> **TASK BRIEF**
Please return the lines below verbatim, beginning at the one that has "The height and width of the screenshot is (613, 770)." and stopping after the one that has "The image size is (171, 112).", and add no other lines.

[Stored data]
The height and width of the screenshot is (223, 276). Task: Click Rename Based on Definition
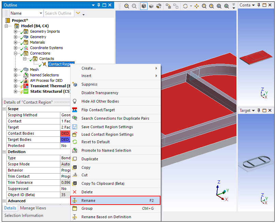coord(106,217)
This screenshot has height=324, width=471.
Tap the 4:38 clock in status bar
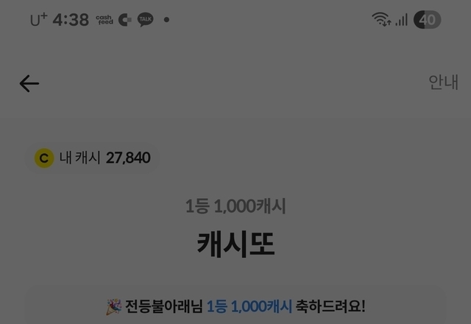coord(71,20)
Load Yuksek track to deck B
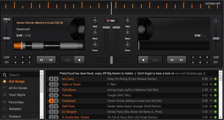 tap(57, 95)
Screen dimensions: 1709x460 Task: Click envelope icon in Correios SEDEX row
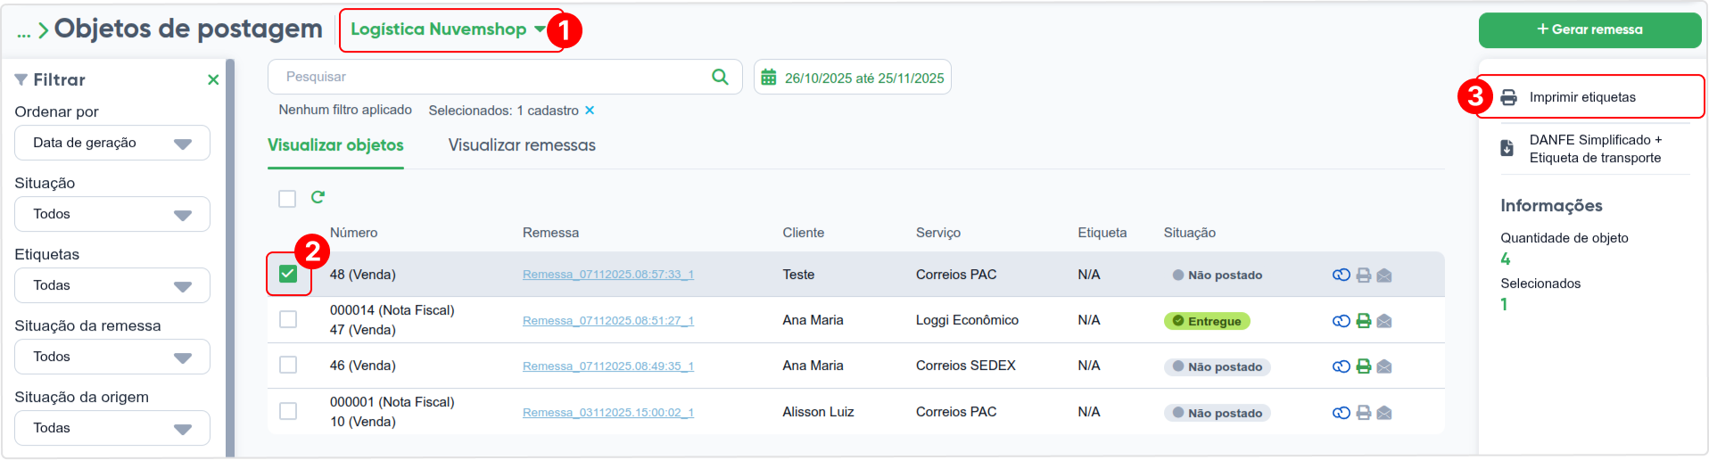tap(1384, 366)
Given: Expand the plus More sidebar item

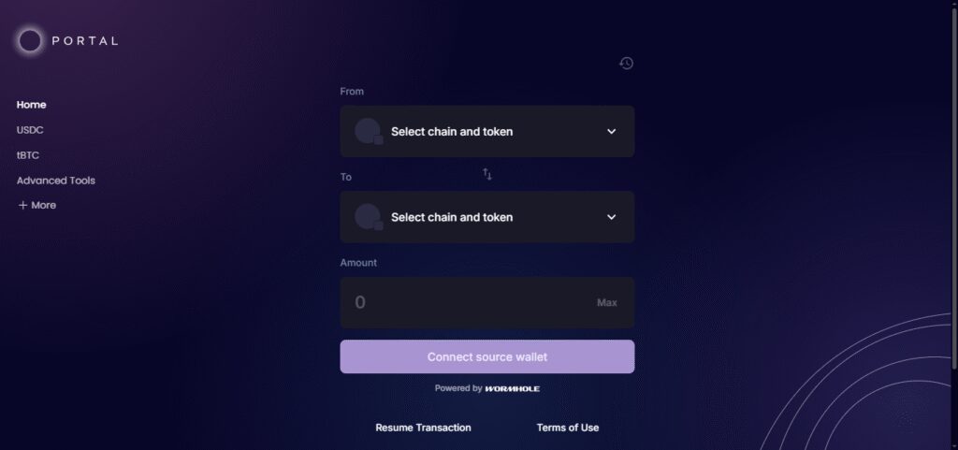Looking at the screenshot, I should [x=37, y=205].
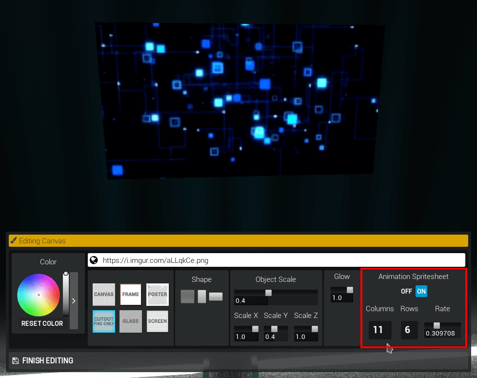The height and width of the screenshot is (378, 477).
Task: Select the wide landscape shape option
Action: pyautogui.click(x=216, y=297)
* * *
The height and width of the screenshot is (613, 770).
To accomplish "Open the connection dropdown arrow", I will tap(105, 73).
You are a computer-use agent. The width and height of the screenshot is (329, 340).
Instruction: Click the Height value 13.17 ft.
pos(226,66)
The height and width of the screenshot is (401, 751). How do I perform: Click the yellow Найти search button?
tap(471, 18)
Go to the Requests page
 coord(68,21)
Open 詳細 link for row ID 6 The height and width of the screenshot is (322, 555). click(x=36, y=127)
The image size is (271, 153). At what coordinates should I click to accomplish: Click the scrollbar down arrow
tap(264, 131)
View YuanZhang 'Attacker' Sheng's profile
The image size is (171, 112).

> **RESPONSE TO THIS EXERCISE**
The height and width of the screenshot is (613, 770).
To accomplish "Open the connection dropdown arrow", I will tap(105, 73).
You are a computer-use agent. The width and height of the screenshot is (329, 340).
Instruction: Click the Height value 13.17 ft.
pos(226,66)
The height and width of the screenshot is (401, 751). How do I perform: Click the yellow Найти search button?
tap(471, 18)
Go to the Requests page
 coord(68,21)
Open 詳細 link for row ID 6 The height and width of the screenshot is (322, 555). click(x=36, y=127)
The image size is (271, 153). At what coordinates should I click to accomplish: Click the scrollbar down arrow
tap(264, 131)
View YuanZhang 'Attacker' Sheng's profile
The image size is (171, 112).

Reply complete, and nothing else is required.